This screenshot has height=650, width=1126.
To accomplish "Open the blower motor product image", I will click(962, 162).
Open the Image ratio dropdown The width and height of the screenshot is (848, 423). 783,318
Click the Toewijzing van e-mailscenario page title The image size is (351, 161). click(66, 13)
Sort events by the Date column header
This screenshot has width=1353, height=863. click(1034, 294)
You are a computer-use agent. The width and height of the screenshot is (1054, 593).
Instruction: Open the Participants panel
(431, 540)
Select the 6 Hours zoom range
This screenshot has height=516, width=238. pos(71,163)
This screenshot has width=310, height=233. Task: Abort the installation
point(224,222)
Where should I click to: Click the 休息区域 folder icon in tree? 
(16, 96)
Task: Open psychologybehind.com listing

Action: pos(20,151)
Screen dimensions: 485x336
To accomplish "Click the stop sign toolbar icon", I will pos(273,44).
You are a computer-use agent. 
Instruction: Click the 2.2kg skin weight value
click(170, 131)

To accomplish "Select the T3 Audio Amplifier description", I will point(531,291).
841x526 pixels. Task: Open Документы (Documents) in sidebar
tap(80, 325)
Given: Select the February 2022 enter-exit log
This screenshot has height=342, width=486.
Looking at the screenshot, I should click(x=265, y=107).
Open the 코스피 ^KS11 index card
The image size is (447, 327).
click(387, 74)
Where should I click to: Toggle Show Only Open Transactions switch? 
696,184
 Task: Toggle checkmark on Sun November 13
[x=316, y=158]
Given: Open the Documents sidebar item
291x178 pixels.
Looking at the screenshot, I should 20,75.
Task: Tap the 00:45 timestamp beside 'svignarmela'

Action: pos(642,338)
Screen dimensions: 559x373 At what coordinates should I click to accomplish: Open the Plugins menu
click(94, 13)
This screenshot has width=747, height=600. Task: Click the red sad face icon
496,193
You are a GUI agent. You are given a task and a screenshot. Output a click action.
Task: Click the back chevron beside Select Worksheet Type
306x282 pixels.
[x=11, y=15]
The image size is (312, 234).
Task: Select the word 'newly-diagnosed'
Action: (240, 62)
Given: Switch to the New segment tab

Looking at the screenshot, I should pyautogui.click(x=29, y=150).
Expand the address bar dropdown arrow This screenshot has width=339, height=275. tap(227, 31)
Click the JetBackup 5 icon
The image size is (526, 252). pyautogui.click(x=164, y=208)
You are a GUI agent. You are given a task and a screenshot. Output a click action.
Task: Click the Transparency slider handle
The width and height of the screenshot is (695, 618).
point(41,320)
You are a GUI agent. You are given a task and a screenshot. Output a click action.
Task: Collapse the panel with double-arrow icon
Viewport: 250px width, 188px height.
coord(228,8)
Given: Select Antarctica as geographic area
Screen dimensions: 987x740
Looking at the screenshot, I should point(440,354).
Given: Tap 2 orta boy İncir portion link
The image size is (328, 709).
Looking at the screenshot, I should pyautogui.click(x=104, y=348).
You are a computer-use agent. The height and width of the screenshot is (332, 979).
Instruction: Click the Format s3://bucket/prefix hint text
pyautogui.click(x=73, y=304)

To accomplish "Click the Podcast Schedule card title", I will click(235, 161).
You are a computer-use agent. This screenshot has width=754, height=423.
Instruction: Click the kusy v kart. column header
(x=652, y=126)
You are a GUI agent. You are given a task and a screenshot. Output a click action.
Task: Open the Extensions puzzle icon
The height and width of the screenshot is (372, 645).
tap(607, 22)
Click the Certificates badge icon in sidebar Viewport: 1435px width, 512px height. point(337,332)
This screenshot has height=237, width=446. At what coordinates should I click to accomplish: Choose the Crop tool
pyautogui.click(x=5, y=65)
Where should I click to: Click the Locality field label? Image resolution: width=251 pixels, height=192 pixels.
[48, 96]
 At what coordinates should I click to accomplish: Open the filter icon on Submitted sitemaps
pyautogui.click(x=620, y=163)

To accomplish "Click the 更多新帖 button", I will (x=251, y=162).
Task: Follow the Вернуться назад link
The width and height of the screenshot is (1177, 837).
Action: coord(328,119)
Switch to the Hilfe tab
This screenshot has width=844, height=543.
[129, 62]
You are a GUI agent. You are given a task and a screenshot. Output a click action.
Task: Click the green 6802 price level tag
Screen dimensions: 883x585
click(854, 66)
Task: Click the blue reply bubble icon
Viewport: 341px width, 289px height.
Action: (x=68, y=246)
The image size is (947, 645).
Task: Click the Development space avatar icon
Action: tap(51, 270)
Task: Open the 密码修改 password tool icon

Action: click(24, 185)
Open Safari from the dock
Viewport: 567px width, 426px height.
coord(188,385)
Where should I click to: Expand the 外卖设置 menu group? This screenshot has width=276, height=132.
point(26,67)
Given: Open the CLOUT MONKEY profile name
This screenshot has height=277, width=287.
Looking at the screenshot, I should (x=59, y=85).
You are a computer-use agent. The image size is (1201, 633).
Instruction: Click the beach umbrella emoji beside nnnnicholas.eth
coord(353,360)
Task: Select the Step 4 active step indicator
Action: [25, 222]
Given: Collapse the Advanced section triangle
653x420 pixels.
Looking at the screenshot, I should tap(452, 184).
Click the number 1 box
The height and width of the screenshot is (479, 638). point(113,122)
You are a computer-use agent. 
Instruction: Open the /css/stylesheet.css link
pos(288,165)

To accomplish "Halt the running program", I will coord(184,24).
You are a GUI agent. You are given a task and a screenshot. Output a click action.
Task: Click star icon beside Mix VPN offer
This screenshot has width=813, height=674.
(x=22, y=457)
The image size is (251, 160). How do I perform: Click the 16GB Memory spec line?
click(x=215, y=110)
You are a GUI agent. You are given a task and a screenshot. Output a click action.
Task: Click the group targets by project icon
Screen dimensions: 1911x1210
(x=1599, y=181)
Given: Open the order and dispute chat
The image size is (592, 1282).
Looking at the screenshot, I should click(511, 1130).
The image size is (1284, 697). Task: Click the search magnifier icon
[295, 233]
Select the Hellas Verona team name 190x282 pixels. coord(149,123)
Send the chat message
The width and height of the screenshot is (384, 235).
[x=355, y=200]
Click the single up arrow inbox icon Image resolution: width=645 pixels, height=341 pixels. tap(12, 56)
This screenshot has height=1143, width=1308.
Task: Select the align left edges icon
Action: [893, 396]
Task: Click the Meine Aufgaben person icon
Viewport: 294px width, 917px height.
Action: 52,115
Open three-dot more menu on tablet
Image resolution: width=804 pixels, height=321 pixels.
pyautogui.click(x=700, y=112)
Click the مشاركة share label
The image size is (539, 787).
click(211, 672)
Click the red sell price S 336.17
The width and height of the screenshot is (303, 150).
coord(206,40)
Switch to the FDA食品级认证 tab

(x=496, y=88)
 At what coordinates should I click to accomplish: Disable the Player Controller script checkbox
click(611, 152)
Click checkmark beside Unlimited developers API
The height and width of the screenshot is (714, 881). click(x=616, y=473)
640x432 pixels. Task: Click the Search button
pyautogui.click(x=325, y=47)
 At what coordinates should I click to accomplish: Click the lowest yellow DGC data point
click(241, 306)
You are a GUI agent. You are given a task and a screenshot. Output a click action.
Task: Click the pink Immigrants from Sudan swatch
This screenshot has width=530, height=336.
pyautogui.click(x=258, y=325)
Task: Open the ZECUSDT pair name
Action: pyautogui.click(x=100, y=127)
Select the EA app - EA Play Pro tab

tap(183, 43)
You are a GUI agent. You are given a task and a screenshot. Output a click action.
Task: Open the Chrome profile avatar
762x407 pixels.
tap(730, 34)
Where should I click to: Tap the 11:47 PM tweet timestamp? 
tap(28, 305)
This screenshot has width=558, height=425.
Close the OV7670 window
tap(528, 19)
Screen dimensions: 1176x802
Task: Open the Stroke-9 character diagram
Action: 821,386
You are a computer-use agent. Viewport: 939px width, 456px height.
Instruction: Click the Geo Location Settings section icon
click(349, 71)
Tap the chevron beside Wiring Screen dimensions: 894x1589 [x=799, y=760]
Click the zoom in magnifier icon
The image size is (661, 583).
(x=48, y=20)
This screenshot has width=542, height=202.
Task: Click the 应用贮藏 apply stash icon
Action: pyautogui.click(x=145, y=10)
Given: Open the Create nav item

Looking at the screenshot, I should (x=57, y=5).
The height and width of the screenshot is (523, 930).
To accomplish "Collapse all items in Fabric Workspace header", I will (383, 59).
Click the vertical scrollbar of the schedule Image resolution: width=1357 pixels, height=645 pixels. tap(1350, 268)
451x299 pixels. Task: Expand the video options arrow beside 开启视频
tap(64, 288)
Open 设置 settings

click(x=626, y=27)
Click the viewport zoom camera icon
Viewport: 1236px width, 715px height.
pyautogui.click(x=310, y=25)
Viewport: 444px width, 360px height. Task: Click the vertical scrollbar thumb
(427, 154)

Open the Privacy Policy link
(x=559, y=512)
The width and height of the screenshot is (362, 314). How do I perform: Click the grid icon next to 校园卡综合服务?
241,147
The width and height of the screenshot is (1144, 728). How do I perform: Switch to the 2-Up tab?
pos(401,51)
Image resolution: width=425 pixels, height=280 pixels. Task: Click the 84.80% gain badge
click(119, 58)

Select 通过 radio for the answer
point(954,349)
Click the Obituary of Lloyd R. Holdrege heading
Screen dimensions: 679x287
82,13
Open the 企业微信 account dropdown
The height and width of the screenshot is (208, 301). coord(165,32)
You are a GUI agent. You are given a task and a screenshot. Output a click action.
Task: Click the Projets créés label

:: Your assignment ::
From the records above, copy only the lines starting with the line that holds "Instruction: Open the Participants panel" and going on through the line that holds "Screen dimensions: 485x336", exactly as written.

:: Answer for this exercise ::
Instruction: Open the Participants panel
(431, 540)
Select the 6 Hours zoom range
This screenshot has height=516, width=238. pos(71,163)
This screenshot has width=310, height=233. Task: Abort the installation
point(224,222)
Where should I click to: Click the 休息区域 folder icon in tree? 
(16, 96)
Task: Open psychologybehind.com listing

Action: pos(20,151)
Screen dimensions: 485x336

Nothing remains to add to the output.